Task to carry out: Filter the listing down to the lines containing the word "joueurs".
======== Data listing ========
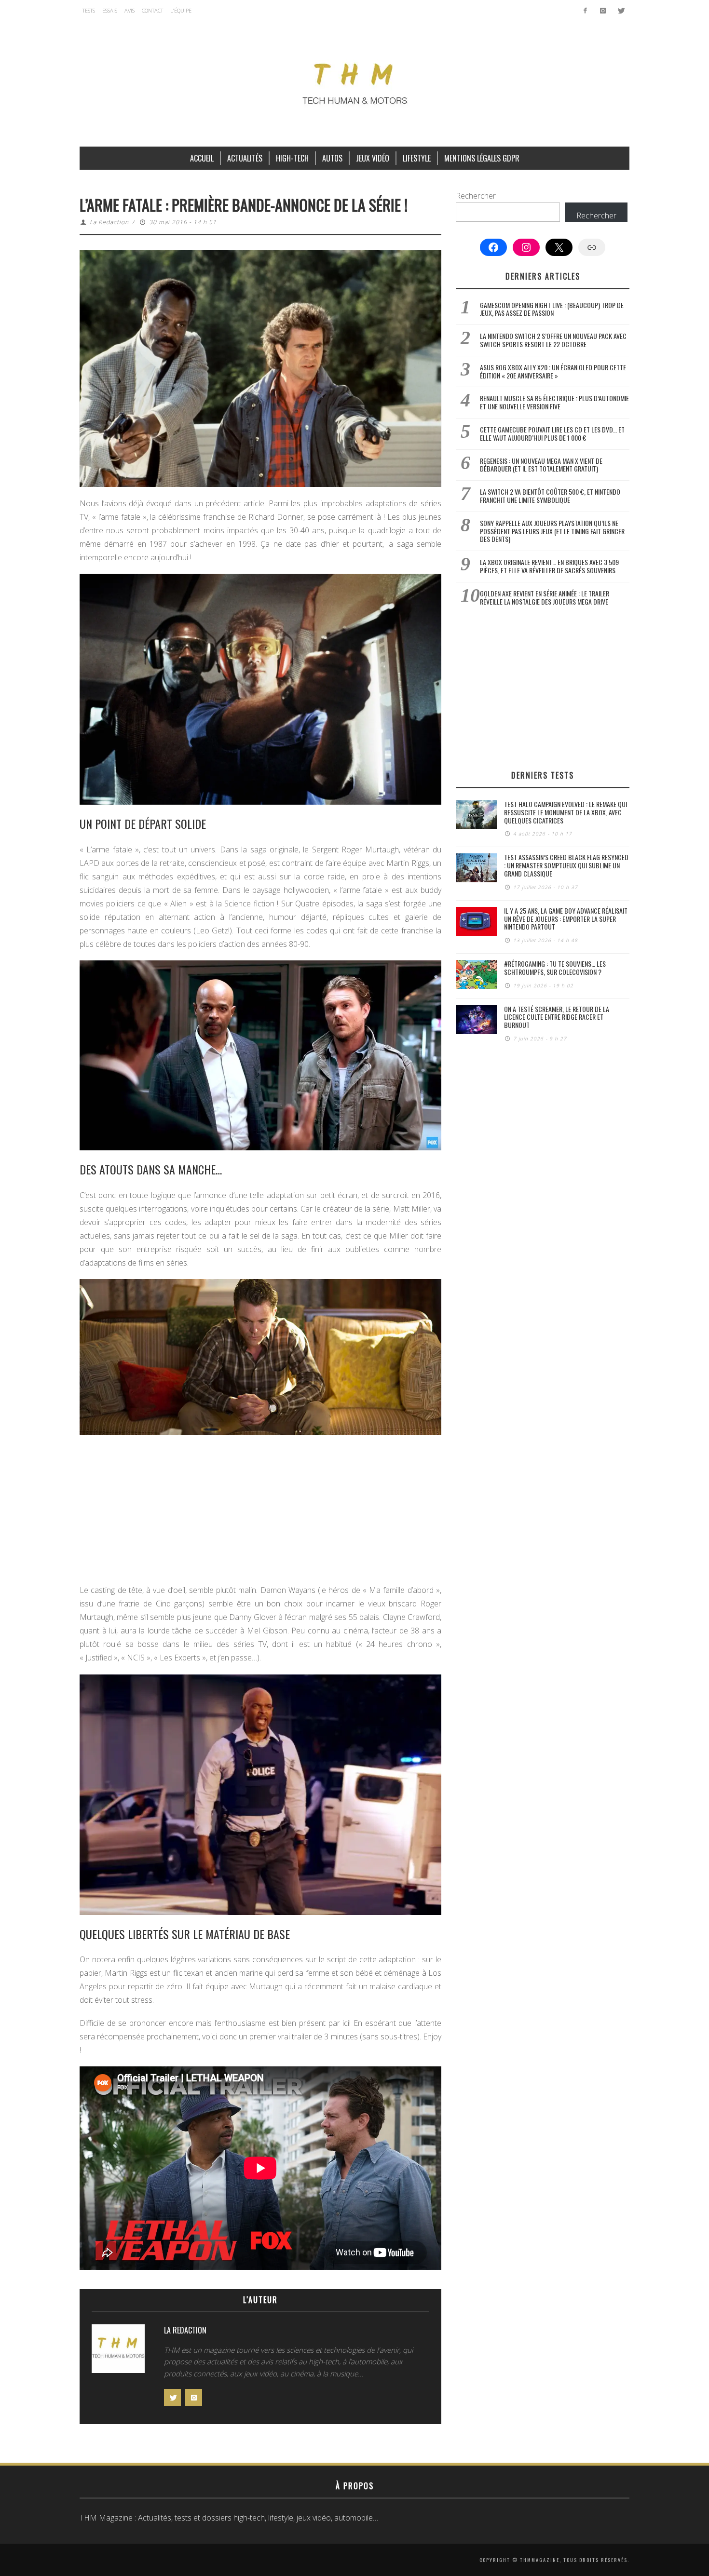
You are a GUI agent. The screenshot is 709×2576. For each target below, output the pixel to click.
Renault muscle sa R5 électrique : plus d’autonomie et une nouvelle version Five (554, 402)
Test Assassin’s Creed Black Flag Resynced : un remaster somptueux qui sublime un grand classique (566, 865)
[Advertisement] (260, 1511)
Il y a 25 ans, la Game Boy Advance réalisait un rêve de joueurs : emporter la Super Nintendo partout (565, 918)
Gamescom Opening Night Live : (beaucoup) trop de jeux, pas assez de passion (552, 309)
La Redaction (109, 222)
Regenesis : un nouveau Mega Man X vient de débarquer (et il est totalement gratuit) (541, 465)
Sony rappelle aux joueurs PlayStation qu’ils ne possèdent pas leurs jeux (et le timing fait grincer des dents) (552, 531)
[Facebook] (585, 10)
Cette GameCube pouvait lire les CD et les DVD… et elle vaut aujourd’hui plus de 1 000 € (552, 433)
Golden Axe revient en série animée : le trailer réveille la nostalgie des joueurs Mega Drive (544, 597)
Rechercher (476, 195)
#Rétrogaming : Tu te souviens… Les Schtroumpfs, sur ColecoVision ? (555, 967)
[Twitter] (620, 10)
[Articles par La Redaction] (118, 2351)
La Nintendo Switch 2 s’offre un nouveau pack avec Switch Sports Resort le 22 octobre (553, 340)
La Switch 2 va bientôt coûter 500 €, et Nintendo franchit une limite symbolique (550, 495)
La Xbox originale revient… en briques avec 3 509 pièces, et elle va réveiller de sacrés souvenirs (549, 566)
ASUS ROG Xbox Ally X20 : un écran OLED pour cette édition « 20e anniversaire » (553, 371)
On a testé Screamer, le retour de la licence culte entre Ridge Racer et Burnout (556, 1017)
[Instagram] (603, 10)
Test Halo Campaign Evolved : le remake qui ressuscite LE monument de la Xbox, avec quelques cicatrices (565, 812)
========
Written response:
Il y a 25 ans, la Game Boy Advance réalisait un rêve de joueurs : emporter la Super Nintendo partout (565, 918)
Sony rappelle aux joueurs PlayStation qu’ils ne possèdent pas leurs jeux (et le timing fait grincer des dents) (552, 531)
Golden Axe revient en série animée : le trailer réveille la nostalgie des joueurs Mega Drive (544, 597)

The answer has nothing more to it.